Death toll from Syria-Turkey quake crosses 8700. More than 8,700 people have officially died as a result of a terrible earthquake that struck Turkey and Syria on Wednesday, and rescuers cautioned that this number would likely rise when more families are found trapped under the rubble.
Many people in Turkey spent a second night sleeping in their cars or on the streets using blankets because they were afraid to enter the structures affected by Monday’s 7.8 magnitude earthquake, the deadliest in the country since 1999.
“Where are the tents, where are food trucks?” said Melek, 64, in the southern city of Antakya, adding that she had not seen any rescue teams.
“We haven’t seen any food distribution here unlike previous disasters in our country. We survived the earthquake, but we will die here due to hunger or cold here.”
With the scale of the disaster becoming ever more apparent, the death toll – now 6,234 in Turkey – looks likely to keep on rising.
According to the Syrian government, the death toll from the Syria-Turkey quake crosses 8700 and a rescue organisation working in the rebel-held northwest of the country, the death toll in neighbouring Syria, which has already been devastated by 11 years of war increased by more than 2,500 overnight.
Ten provinces in Turkey have been placed under emergency rule by President Tayyip Erdogan.
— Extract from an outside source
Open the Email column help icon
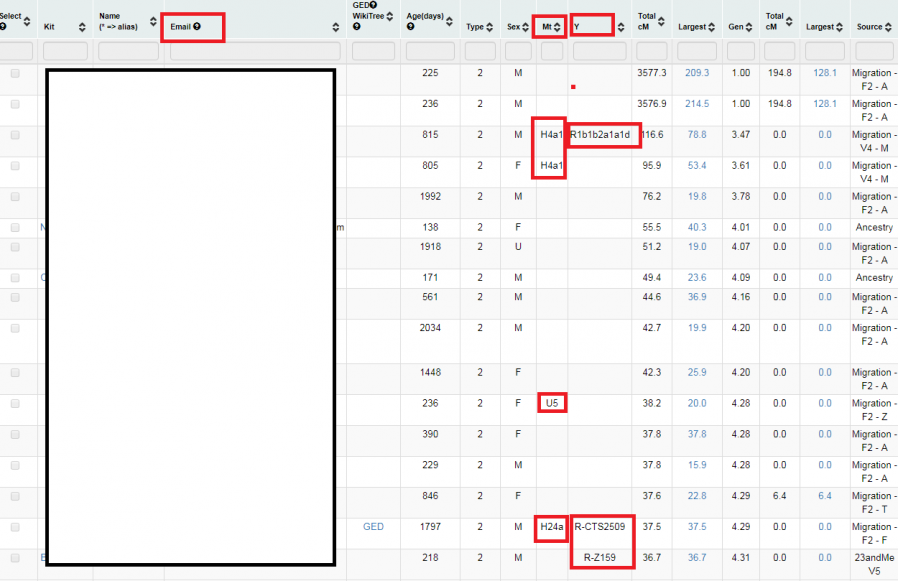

However, locals in several affected Turkish cities have expressed their rage and hopelessness over what they believe to be a slow and insufficient reaction from the authorities.
The initial quake struck just after 4 a.m. on Monday, the dead of night in the dead of winter, giving the sleeping population little chance to react.
Erdogan, facing a tight election in May, is expected to visit some of the affected areas on Wednesday.
Turkish authorities say some 13.5 million people were affected in an area spanning roughly 450 km (280 miles) from Adana in the west to Diyarbakir in the east – broader than that between Boston and Philadelphia, or Amsterdam and Paris.
The earthquake in Turkey and northern Syria caused thousands of buildings, including hospitals, schools, and apartment buildings, to collapse, inflicted tens of thousands of injuries, and rendered untold numbers of people homeless. Hours later, another, the nearly identical earthquake struck the region.
Rescue teams have had difficulty getting to some of the worst-affected communities due to damaged roads, bad weather, a lack of supplies, and a lack of heavy equipment. There are some places without electricity and gasoline.
Aid workers expressed special alarm about the situation in Syria, where there were already more people in need of assistance than at any other time since the conflict broke out and shattered the country, hampering relief efforts.